At November’s SupplySide West trade show, Nutrasource representatives discussed why the company thinks it can make a difference in elevating the quality of science done to ensure that nutrition ingredients aren’t just safe and effective for humans but that they are also safe and effective for companion animals.
If you ask contract research organization Nutrasource Pharmaceutical and Nutraceutical Services (Guelph, ON, Canada) about how dietary supplement ingredient suppliers are doing in terms of researching their ingredients for the pet health space, there is room for improvement, the company says. At November’s SupplySide West trade show, Nutrasource representatives discussed why the company thinks it can make a difference in elevating the quality of science done to ensure that nutrition ingredients aren’t just safe and effective for humans but that they are also safe and effective for companion animals.
“One of our big initiatives at Nutrasource is advancing in the pet supplements space,” said Susan Hewlings, PhD, RD, director of scientific affairs, at SupplySide West. She said that Nutrasource stays in close touch with the National Animal Supplement Council (NASC; Sun City West, AZ), the leading animal-supplement association whose self-described mission is “to promote the health and wellbeing of companion animals and horses that are given animal health supplements by their owners.”
How does Nutrasource feel it can help improve quality in the pet supplements industry? Much as it does in the human supplements space, said Hewlings: by helping companies perform clinical trials on their ingredients and products, and helping them substantiate any health claims they make.
Scrutiny and research lags in the pet supplement industry compared to the human supplements industry, she said. “A lot of people think that because it’s pets, they can just say what they want and do what they want, and that they don’t have the same accountability that they do for human supplements,” Hewlings said. “Because pet supplements aren’t covered under the Dietary Supplement Health and Education Act [like human supplements are], it’s like the Wild West out there…”
When Nutrasource works with companies to study pet supplements and to provide regulatory advice, “we’re holding those companies to the same standards [as we do for humans],” she said. Substantiating health claims and investing in clinical research to bolster those claims is increasingly necessary as the pet supplements market grows, Hewlings said.

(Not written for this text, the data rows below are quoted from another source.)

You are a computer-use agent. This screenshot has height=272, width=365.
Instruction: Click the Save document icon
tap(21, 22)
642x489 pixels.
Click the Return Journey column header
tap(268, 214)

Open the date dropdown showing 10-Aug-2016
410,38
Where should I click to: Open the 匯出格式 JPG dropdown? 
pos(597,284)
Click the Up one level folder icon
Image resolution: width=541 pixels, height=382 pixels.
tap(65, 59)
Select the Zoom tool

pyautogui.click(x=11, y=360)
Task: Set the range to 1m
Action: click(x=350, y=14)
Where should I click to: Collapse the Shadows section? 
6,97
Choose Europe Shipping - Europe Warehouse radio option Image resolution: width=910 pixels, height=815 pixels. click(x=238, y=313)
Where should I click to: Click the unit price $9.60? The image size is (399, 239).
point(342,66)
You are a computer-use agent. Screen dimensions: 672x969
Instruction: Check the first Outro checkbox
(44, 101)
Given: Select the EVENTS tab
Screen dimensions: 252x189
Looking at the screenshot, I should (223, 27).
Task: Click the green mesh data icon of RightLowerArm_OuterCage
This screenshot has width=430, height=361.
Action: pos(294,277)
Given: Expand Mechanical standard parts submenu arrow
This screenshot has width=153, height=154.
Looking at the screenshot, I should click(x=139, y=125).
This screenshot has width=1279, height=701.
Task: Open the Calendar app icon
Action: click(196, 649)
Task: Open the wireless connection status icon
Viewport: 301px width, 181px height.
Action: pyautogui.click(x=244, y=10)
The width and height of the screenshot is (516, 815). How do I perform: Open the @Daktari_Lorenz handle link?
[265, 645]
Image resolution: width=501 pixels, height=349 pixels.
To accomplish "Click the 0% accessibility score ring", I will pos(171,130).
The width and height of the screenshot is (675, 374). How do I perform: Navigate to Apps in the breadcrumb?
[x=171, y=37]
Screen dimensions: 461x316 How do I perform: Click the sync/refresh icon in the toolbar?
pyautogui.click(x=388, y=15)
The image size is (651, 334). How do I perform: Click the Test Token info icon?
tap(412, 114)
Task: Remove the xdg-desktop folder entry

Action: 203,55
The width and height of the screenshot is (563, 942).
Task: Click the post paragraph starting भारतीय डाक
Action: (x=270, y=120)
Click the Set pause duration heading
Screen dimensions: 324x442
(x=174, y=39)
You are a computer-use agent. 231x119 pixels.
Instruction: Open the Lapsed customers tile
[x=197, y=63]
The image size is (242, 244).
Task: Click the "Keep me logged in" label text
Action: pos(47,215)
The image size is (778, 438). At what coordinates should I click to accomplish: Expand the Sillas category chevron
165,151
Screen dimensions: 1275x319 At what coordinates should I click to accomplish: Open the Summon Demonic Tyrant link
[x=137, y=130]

For many suppliers of ingredients for human nutrition supplements, the burgeoning pet-supplements market is full of opportunities. But taking a human-supplement ingredient to the pet market isn’t a simple endeavor. One can’t assume that just because an ingredient is safe for humans that it is safe for pets. Too often, ingredient suppliers on the human health side need to learn more about the unique needs of pets, Hewlings said, including specific needs in research studies.
For instance, she pointed out, when it comes to the potential impact of nutrition ingredients on companion animals, “It has to be species-specific. It really does, [because animals] have species-specific nuances that could very well affect metabolism…and also, of course, safety and toxicity.” According to Hewlings, there are still not enough ingredient suppliers are doing enough of this kind of species-specific research.
Also, she added, “When you look at a lot of the safety research that’s been done on ingredients, they’ve been done on rodent models—because we do toxicity studies in rodent models. We’ve questioned how that translates to humans. Well, how does it translates to cats and dogs? And there’s a big question out there about that right now.”
Nutrasource’s goal is to help companies improve the rigor and breadth of their ingredient science for the pet space. “We would like to become the place where people think of first for establishing that which we’ve been speaking of—efficacy and safety, and also education and outreach,” Hewlings said.
For instance, “We’d like to interact more with veterinarian groups and individual veterinarians to get education and information out there” on how supplements can benefit pets, she said. “A lot of that space is advancing without the input from the veterinary profession, which I think is concerning.”
Right now, she added, “this market is taking off in advance of really what the veterinarians know.” For instance, the market for pet supplements containing probiotics and hemp cannabidiol (CBD), as well as calming ingredients, is especially skyrocketing, she noted.
In addition to working with NASC, Nutrasource would like to get more associations from the human-supplements space involved in the pet space, she said. “Again, because we source a lot of ingredients from the same places, it makes sense that there would be a lot of crossover.”
And while Nutrasource services currently focus heavily on dogs and cats, “we’ll certainly be expanding in the future, because people have pet foxes and pet raccoons and pet pigs,” she said.
There is also room for enhanced corporate social values in the pet supplements market. For instance, she said, “We’re putting millions of cats and dogs down every day. I’d like to see [our industry] support that side. I think it can be done. I think that would be a way to do the corporate values aspect for this space.”